== INPUT RECORDS ==
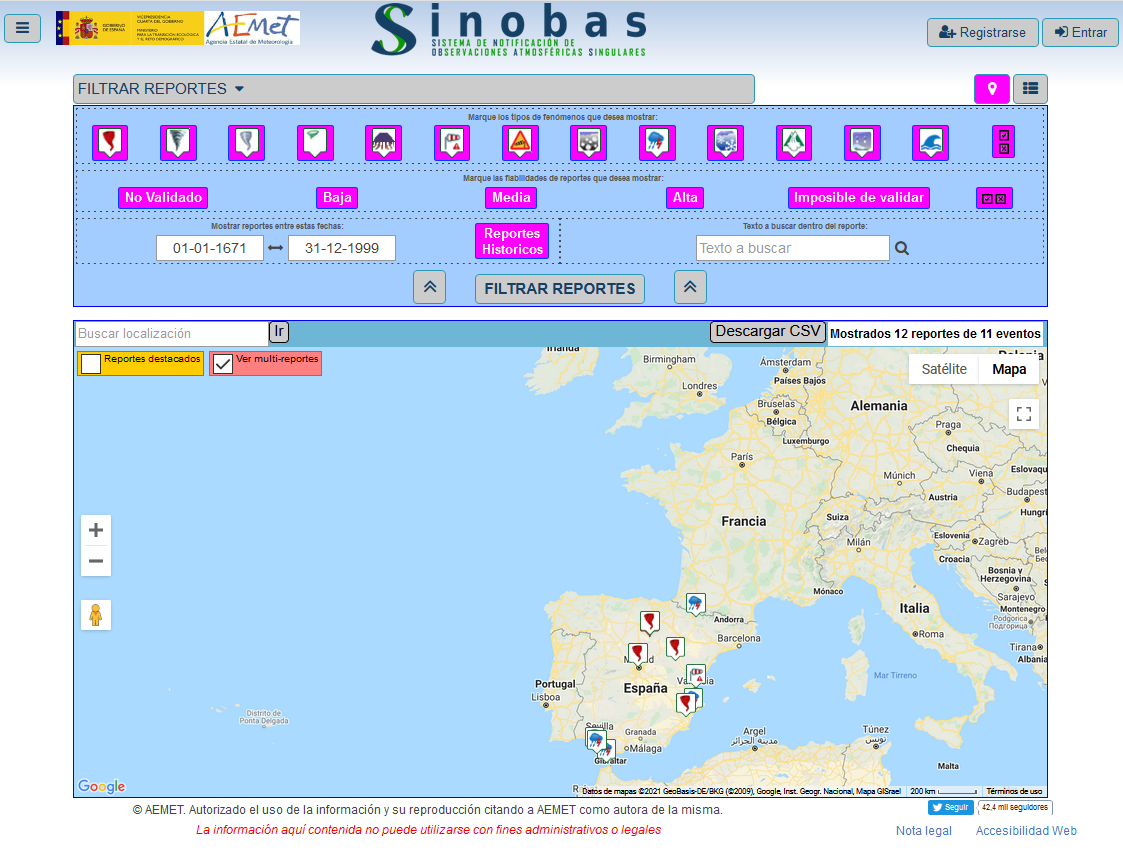Click the Buscar localización input field
The width and height of the screenshot is (1123, 856).
pos(171,333)
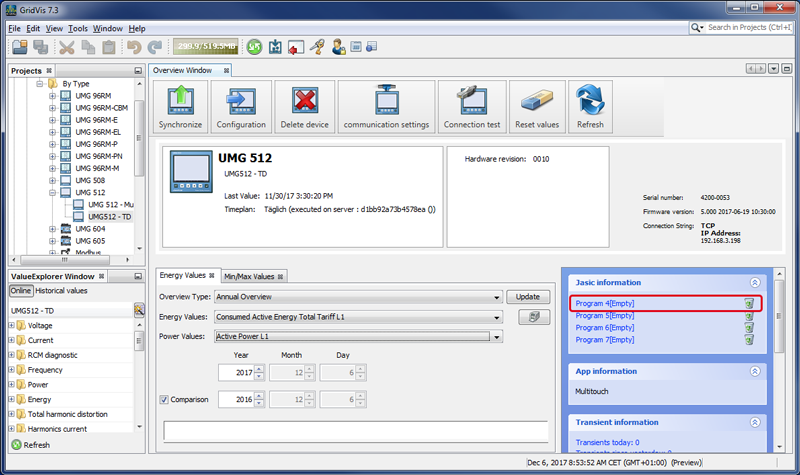Uncheck the Comparison checkbox
This screenshot has width=800, height=475.
[165, 400]
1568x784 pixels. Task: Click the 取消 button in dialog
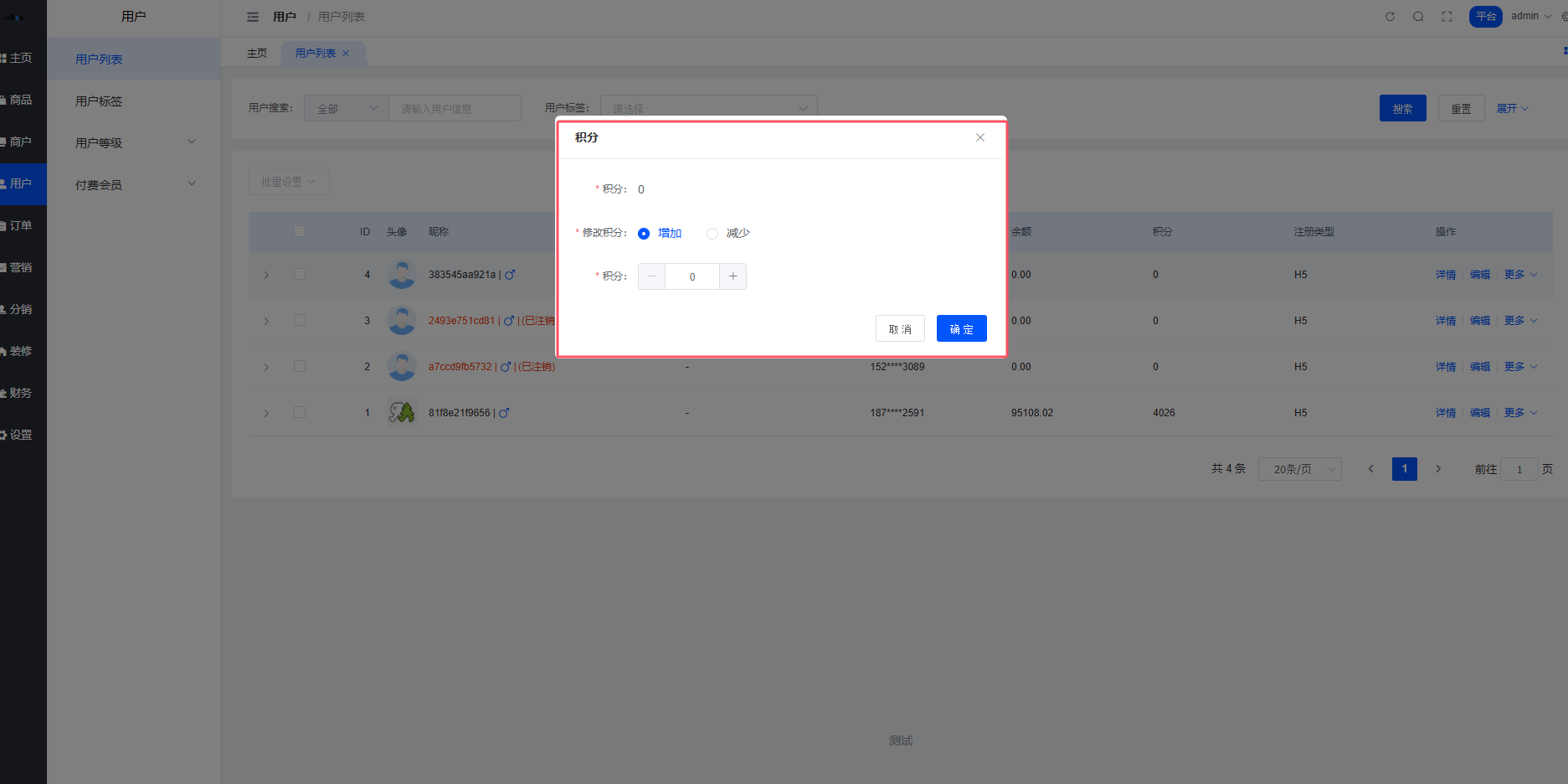900,329
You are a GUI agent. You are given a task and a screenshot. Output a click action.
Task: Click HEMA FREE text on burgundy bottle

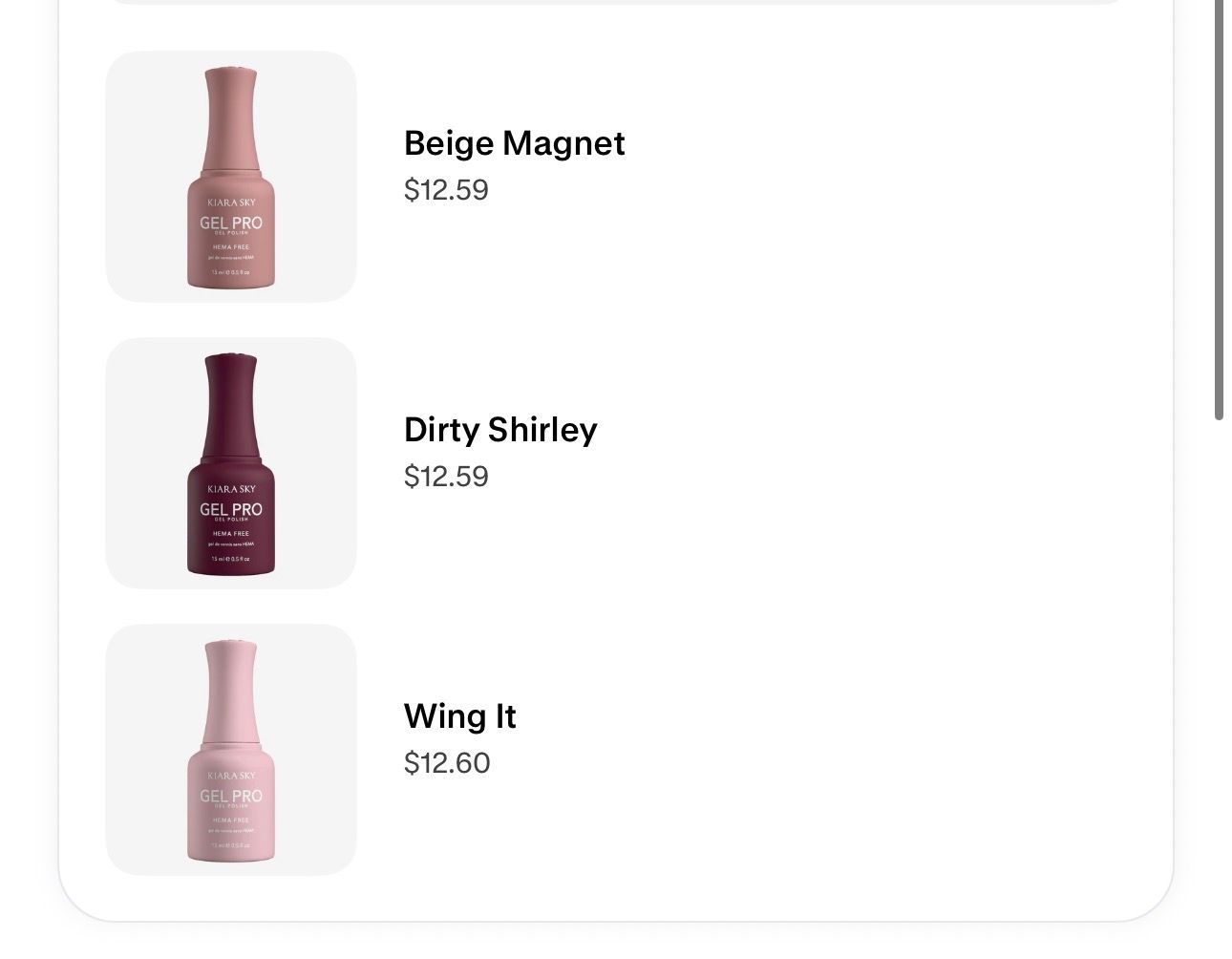[x=231, y=534]
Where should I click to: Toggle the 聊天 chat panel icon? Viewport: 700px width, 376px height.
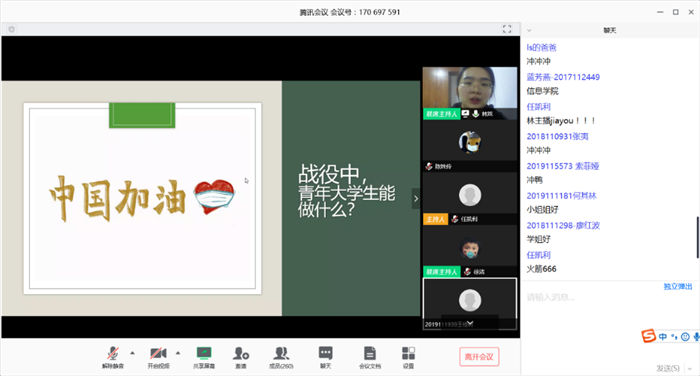point(325,357)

== EXERCISE DESCRIPTION ==
Final task for the records above: print exactly the lines from the one that contains "1568x784 pixels. Task: Click" through the last line, both ends included, pictures excluded.

== SOLUTION BELOW ==
1568x784 pixels. Task: Click the 取消 button in dialog
900,329
You are a GUI agent. You are given a task and a screenshot. Output a click action.
Task: Click HEMA FREE text on burgundy bottle

[x=231, y=534]
Where should I click to: Toggle the 聊天 chat panel icon? Viewport: 700px width, 376px height.
point(325,357)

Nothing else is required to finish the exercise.